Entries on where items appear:
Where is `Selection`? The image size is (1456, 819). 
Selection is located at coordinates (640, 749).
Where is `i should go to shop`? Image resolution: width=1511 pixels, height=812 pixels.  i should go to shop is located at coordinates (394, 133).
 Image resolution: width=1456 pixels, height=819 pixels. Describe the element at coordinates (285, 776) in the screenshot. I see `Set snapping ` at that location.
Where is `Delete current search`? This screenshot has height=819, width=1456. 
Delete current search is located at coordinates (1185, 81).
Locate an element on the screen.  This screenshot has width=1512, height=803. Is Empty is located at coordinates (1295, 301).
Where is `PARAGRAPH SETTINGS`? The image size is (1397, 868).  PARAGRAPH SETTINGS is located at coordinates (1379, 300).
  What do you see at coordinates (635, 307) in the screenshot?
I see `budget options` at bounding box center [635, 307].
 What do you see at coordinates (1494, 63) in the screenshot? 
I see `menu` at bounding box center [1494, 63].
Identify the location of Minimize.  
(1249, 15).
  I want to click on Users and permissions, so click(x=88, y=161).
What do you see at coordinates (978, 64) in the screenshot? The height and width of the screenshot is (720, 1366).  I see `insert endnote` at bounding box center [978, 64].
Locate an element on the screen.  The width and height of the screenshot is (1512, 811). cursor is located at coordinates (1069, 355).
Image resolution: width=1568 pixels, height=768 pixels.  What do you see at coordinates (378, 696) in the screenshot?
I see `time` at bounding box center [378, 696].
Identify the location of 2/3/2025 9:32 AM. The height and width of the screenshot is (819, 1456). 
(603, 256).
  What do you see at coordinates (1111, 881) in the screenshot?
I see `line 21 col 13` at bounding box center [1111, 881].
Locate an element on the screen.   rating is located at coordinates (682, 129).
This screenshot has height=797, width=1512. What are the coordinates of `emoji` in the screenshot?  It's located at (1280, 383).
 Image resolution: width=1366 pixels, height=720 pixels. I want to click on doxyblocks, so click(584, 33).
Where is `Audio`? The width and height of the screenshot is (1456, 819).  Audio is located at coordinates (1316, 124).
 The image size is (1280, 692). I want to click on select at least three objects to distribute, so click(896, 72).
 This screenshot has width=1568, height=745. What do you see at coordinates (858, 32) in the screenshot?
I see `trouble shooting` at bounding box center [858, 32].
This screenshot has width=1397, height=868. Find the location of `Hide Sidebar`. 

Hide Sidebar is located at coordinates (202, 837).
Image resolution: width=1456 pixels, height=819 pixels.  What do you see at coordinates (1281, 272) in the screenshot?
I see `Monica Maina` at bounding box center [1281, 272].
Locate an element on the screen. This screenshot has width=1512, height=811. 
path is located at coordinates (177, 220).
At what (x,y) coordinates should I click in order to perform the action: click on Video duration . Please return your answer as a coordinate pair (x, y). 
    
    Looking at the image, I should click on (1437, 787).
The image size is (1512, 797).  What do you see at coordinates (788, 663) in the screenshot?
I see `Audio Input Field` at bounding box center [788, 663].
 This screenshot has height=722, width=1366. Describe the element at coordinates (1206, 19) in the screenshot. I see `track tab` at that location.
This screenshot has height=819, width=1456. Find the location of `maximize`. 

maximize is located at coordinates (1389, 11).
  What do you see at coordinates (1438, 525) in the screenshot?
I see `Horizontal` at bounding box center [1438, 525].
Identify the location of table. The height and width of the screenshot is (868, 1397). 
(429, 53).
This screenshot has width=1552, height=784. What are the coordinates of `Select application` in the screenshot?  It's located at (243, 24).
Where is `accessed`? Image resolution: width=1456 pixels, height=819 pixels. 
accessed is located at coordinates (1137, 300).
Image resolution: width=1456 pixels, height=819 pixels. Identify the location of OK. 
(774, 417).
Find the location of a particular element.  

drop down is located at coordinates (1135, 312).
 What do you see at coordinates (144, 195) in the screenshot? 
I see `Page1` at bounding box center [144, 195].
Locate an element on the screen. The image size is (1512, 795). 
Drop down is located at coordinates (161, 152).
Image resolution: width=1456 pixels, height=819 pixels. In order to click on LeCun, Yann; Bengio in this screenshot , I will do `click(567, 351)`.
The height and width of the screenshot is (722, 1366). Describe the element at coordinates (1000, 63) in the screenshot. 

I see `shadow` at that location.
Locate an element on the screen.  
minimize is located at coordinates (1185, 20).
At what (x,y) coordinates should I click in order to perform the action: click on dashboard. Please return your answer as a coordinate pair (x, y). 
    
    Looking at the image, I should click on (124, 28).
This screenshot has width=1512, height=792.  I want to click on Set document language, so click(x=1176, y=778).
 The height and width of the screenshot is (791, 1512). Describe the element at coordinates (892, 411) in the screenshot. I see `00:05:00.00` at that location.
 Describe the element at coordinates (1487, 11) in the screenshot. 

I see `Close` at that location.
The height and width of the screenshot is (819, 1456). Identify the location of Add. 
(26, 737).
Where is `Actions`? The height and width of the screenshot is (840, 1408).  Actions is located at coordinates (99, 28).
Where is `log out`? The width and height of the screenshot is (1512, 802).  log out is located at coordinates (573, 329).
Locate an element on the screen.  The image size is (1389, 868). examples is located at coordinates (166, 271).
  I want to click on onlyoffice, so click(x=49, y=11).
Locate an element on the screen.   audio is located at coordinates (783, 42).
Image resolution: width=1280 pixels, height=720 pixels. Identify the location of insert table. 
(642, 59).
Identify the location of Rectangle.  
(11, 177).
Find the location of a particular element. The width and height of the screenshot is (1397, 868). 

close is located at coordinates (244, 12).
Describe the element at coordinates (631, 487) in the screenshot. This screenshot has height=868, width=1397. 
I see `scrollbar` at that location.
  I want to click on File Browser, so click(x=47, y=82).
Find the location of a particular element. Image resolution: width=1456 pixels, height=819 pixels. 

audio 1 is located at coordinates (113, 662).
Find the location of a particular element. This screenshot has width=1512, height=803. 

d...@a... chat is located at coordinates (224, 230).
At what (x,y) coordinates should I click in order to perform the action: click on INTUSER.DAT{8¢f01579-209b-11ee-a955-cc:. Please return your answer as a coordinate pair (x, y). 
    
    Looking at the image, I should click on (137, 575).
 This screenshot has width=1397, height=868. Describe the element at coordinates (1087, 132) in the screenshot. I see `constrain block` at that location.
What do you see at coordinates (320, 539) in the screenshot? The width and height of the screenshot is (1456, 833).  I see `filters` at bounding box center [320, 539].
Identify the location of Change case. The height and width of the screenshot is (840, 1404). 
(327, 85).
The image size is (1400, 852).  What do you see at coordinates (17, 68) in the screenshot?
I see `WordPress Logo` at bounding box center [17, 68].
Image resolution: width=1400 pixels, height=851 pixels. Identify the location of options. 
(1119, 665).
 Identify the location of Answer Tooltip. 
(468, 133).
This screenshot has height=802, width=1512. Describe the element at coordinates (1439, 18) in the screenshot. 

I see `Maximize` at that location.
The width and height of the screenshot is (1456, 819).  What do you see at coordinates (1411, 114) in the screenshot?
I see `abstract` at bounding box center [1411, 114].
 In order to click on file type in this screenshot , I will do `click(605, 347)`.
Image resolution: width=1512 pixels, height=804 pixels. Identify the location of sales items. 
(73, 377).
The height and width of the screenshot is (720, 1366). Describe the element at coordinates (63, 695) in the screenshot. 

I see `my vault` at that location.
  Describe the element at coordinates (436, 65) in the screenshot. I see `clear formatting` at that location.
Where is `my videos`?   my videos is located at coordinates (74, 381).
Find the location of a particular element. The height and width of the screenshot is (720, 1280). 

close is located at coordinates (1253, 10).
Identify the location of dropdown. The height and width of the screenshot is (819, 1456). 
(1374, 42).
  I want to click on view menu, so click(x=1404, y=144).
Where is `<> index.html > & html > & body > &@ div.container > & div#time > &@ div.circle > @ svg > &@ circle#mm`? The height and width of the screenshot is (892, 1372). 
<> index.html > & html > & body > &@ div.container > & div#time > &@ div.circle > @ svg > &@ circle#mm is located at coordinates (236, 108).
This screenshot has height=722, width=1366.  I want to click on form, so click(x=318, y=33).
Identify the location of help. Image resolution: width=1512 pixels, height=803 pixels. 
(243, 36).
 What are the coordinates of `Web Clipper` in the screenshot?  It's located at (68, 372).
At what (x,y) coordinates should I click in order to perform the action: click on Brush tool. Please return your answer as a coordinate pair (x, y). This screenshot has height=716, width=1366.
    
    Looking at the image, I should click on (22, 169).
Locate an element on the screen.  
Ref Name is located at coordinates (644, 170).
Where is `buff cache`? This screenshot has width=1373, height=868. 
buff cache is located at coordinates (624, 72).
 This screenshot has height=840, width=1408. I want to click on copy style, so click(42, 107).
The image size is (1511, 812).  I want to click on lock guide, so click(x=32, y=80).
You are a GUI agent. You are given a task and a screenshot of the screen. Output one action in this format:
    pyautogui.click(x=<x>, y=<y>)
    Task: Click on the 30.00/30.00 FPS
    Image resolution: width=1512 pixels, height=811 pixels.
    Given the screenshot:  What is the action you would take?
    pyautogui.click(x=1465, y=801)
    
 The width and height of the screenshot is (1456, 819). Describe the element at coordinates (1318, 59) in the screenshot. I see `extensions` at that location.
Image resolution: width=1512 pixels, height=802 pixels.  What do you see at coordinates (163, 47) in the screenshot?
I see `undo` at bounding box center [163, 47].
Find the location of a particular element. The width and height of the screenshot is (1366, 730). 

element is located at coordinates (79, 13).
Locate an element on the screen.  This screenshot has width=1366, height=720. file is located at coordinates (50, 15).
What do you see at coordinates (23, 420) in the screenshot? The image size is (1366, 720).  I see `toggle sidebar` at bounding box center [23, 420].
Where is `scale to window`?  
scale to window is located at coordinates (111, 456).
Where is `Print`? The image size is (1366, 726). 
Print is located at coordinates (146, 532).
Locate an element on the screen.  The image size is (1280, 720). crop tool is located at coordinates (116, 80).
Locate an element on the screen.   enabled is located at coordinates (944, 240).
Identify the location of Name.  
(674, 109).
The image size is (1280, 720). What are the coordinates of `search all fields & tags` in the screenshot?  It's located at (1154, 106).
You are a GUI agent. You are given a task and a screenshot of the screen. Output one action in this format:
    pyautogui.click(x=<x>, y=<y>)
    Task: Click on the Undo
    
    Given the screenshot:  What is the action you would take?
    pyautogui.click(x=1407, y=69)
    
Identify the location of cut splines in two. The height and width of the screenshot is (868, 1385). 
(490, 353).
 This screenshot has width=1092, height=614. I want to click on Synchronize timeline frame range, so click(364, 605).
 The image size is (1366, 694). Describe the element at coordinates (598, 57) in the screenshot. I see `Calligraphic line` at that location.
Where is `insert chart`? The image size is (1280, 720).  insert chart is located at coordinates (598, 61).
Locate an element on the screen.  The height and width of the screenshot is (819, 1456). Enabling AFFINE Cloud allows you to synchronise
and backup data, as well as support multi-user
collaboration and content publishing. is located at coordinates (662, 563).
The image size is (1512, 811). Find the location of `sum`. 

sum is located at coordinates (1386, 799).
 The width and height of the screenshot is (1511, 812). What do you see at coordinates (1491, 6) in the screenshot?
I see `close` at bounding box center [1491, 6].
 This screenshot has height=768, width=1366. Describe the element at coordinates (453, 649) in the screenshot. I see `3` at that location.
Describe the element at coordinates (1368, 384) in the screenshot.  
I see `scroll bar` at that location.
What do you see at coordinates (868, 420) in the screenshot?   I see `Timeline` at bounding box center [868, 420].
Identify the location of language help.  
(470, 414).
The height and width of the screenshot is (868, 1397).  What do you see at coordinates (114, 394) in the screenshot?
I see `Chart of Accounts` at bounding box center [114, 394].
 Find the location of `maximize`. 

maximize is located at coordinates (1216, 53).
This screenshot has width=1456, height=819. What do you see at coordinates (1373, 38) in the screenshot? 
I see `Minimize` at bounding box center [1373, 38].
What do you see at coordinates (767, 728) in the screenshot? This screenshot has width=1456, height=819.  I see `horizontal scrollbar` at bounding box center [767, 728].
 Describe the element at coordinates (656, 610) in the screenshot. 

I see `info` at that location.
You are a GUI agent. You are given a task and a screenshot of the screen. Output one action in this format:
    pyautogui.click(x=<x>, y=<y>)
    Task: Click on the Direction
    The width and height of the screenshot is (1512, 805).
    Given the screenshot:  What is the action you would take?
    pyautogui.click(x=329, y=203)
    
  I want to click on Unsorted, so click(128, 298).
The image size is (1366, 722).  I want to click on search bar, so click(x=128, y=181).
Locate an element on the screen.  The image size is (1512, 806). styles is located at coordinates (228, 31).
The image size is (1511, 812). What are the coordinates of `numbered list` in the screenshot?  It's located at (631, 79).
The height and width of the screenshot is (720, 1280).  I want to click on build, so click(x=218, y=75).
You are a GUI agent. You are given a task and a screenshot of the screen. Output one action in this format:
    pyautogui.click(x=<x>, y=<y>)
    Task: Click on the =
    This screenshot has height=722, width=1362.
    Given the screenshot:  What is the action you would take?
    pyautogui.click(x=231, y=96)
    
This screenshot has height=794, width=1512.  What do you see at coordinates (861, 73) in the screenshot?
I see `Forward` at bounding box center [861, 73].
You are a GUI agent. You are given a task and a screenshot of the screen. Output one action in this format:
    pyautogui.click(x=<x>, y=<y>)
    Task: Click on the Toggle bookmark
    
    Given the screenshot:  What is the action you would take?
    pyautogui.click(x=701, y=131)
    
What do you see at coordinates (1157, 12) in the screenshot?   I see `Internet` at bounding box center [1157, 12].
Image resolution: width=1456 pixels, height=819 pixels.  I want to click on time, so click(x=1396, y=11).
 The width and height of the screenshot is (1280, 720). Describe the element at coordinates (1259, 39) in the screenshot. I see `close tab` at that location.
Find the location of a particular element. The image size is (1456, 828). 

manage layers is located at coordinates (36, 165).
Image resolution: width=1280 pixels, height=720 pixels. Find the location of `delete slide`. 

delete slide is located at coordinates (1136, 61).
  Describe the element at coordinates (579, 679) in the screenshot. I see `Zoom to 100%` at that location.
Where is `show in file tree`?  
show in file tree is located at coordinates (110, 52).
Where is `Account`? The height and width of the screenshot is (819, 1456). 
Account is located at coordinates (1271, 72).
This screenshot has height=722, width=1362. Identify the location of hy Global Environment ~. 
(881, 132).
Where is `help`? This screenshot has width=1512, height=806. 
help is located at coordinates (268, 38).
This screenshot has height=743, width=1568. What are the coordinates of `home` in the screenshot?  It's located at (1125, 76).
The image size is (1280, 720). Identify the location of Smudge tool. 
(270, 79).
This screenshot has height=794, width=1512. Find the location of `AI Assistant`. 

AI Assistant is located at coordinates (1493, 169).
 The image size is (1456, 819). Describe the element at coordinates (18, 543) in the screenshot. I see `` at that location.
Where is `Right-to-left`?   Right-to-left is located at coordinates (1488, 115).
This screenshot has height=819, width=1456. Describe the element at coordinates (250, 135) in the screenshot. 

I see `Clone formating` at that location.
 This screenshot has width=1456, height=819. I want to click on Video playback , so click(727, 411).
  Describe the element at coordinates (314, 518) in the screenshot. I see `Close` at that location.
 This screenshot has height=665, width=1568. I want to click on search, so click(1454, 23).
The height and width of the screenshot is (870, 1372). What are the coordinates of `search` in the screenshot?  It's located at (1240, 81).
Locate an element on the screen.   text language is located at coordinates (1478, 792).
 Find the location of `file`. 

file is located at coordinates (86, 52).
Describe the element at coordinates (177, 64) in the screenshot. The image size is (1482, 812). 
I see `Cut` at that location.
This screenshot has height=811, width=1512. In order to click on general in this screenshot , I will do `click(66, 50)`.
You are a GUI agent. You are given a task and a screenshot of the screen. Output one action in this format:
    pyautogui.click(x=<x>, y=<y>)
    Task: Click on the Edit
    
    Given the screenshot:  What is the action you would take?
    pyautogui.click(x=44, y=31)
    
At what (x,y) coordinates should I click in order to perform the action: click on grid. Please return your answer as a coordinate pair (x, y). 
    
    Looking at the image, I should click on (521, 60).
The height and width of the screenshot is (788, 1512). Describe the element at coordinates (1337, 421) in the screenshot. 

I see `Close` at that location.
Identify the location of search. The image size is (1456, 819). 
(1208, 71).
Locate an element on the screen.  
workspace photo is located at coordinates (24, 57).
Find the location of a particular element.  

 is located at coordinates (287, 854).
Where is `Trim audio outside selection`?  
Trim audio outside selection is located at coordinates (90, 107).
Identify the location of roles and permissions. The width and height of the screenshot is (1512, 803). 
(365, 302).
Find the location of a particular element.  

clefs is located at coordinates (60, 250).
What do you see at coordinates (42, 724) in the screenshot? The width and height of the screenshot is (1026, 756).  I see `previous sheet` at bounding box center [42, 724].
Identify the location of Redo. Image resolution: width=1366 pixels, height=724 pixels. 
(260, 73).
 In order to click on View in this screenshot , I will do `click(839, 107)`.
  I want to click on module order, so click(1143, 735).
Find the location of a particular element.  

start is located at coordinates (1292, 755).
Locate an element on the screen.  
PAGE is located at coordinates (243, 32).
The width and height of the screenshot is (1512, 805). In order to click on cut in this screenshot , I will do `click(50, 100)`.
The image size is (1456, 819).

Problem to work on: Recast the items from the line containing "coordinates (682, 129)." to the line containing "center [858, 32].", both included, as a JSON list of strings with one string per line and blank lines omitted.

Exercise solution:
[
  "Locate an element on the screen.   rating is located at coordinates (682, 129).",
  "This screenshot has height=797, width=1512. What are the coordinates of `emoji` in the screenshot?  It's located at (1280, 383).",
  " Image resolution: width=1366 pixels, height=720 pixels. I want to click on doxyblocks, so click(584, 33).",
  "Where is `Audio`? The width and height of the screenshot is (1456, 819).  Audio is located at coordinates (1316, 124).",
  " The image size is (1280, 692). I want to click on select at least three objects to distribute, so click(896, 72).",
  " This screenshot has width=1568, height=745. What do you see at coordinates (858, 32) in the screenshot?",
  "I see `trouble shooting` at bounding box center [858, 32]."
]